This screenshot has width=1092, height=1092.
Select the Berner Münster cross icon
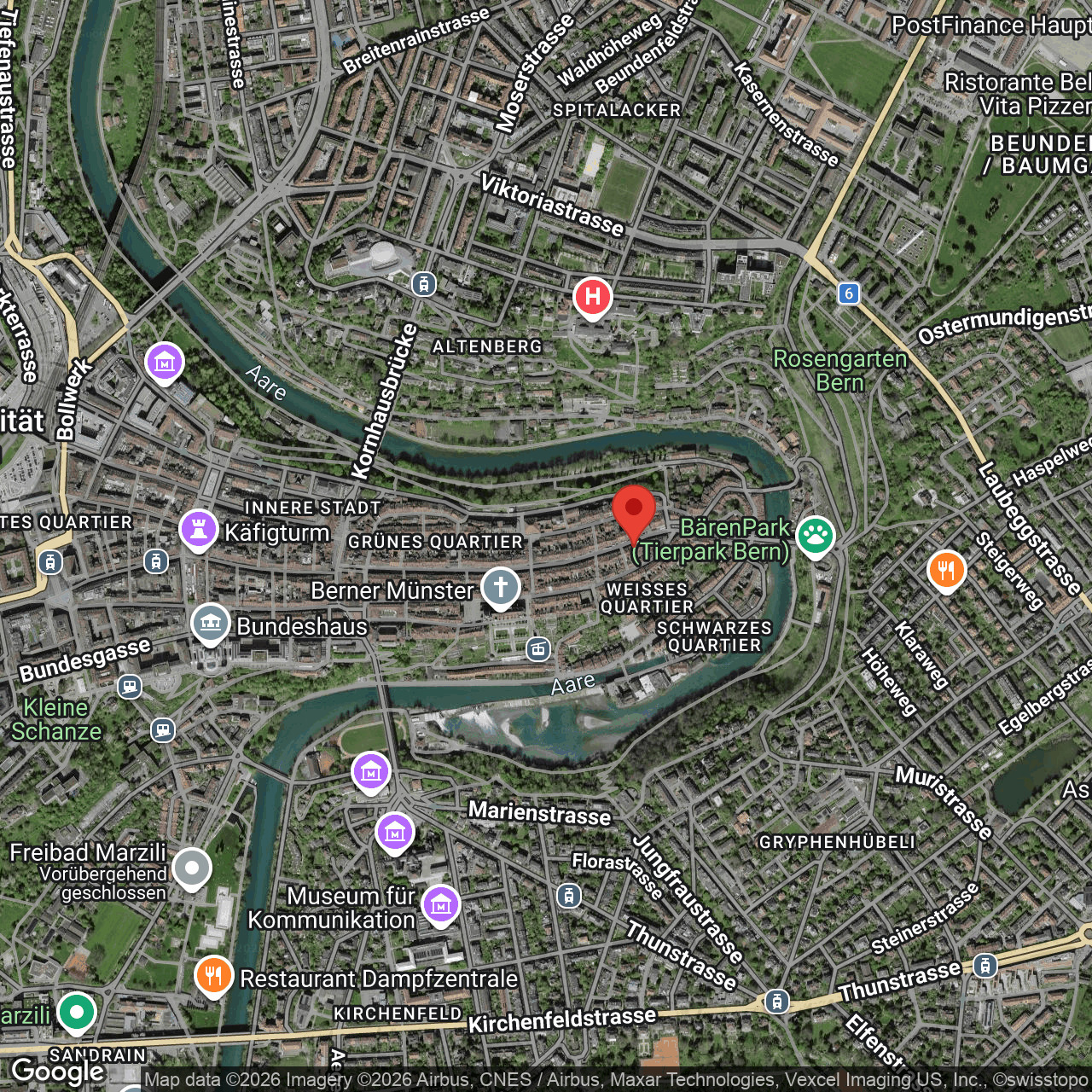point(500,589)
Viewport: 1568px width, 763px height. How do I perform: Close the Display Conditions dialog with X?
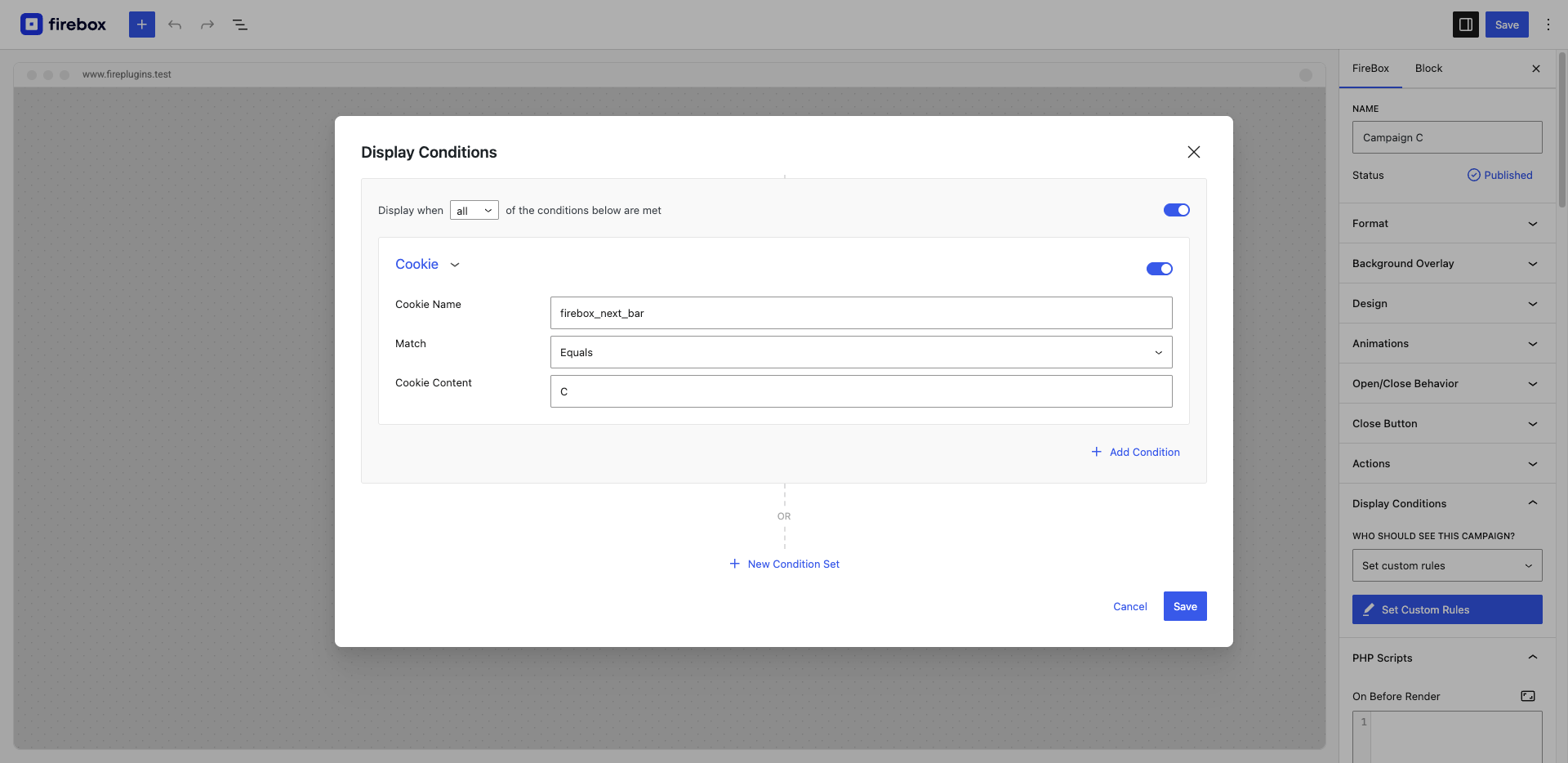pos(1193,152)
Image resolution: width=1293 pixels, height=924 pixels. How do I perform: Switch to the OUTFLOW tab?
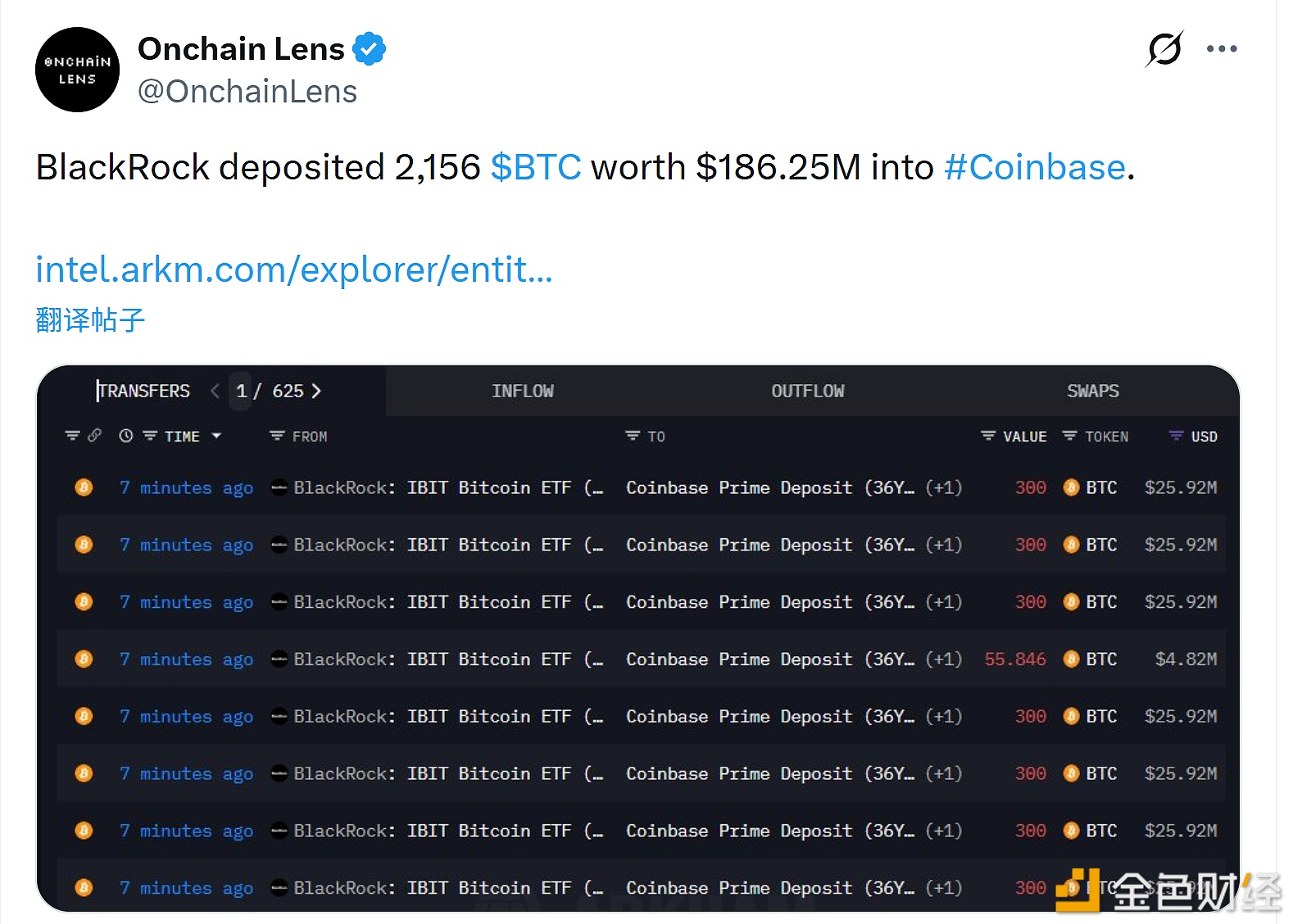point(808,391)
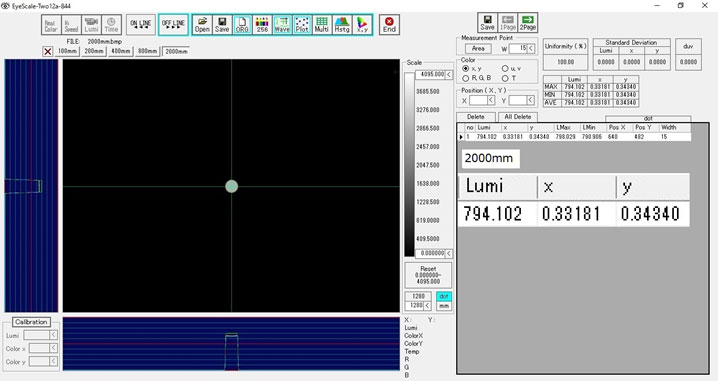The height and width of the screenshot is (381, 718).
Task: Show the x,y chromaticity diagram icon
Action: click(x=362, y=25)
- - -
» **WORK TO BE COMPLETED**: Please repeat the entries exactly. Do not include the pictures.

» **WRITTEN SOLUTION**:
This screenshot has width=1092, height=1092.
Select the Berner Münster cross icon
point(500,589)
Viewport: 1568px width, 763px height. How do I perform: Close the Display Conditions dialog with X?
pos(1193,152)
Image resolution: width=1293 pixels, height=924 pixels. How do I perform: Switch to the OUTFLOW tab?
point(808,391)
The height and width of the screenshot is (381, 718).
Task: Show the x,y chromaticity diagram icon
Action: click(x=362, y=25)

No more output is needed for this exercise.